Los demás asintieron. Rayo trazó un círculo en la frente de la anciana y se enderezó. Tal vez los chicos necesitarían ayuda si la caja del hoyo era lo bastante grande para usarse como ataúd. Además, tendrían que cavar. Eso requeriría mucho tiempo y energía. Se volvió hacia su hermana.

—Llévate sus trastos —dijo. Con un movimiento afirmativo de la cabeza, ella puso manos a la obra.

Una hora más tarde, el cuerpo de Emerahl yacía en la caja. La hermana de Rayo y las otras niñas habían subido a las colinas a recoger flores. Aunque habían despojado el cadáver de todo menos de su gastada nagua, presentaba un aspecto correcto y respetable con las flores esparcidas encima.

Una vez que cada uno hubo pronunciado unas palabras rápidas y emotivas de despedida, taparon la caja con unas tablas chamuscadas de madera de la casa quemada bajo la que vivían. Rayo y los otros chicos excavaron una fosa en el pequeño patio situado en la parte de atrás. La tierra era dura, por lo que ya había oscurecido cuando terminaron. Finalmente entraron en la casa, sacaron la caja a hombros y la depositaron en el agujero.
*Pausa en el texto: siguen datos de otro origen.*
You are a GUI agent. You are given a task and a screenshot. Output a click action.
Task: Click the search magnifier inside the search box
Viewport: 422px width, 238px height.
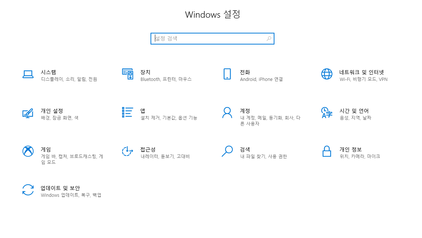coord(269,39)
Cuando no quedaba más que un montículo de tierra, esparcieron más flores encima y regresaron a su sótano. Todos estaban callados y cabizbajos.

—¿Ónde están sus cosas? —le preguntó Rayo a su hermana.

Esta se alejó y regresó con un fardo de ropa y el morral de Emerahl, que colocó en el centro de la habitación mientras los demás se agolpaban alrededor. Hicieron una mueca cuando abrió la bolsa y un fuerte olor a pescado emanó de su interior.

La muchacha extrajo con delicadeza los objetos que contenía el morral.

—Son remedios. Ella me explicó para qué sirven y cómo se usan. Decía que estos los vendería, pues en realidad no sirven pa’ nada, pero que hay personas que creen que los convierten en buenos amantes, así que valen mucho dinero.

—Podemos venderlos —dijo Rayo.

Ella asintió. Sacó una pequeña cartera de piel y vació su contenido en el suelo. Los otros contemplaron la pila de monedas con una sonrisa de oreja a oreja.

—Esto lo llevaba siempre consigo, atado a la cintura. Son sus fondos secretos.

—Nuestros fondos secretos —la corrigió Rayo—. Lo justo es que haya algo para cada uno. Empecemos por la ropa. Yo me quedo con el tago. ¿Quién quiere el sayo?

Mientras se repartían las pertenencias de Emerahl, Rayo sintió una cálida satisfacción. La mujer no había convivido mucho tiempo con ellos, pero mientras todos conservaran algo que le hubiera pertenecido, era como si una pequeña parte de ella siguiera estando allí.

«Espero que esté contenta allí arriba, con los dioses —pensó—. Ojalá se den cuenta de que se han llevado la mejor parte».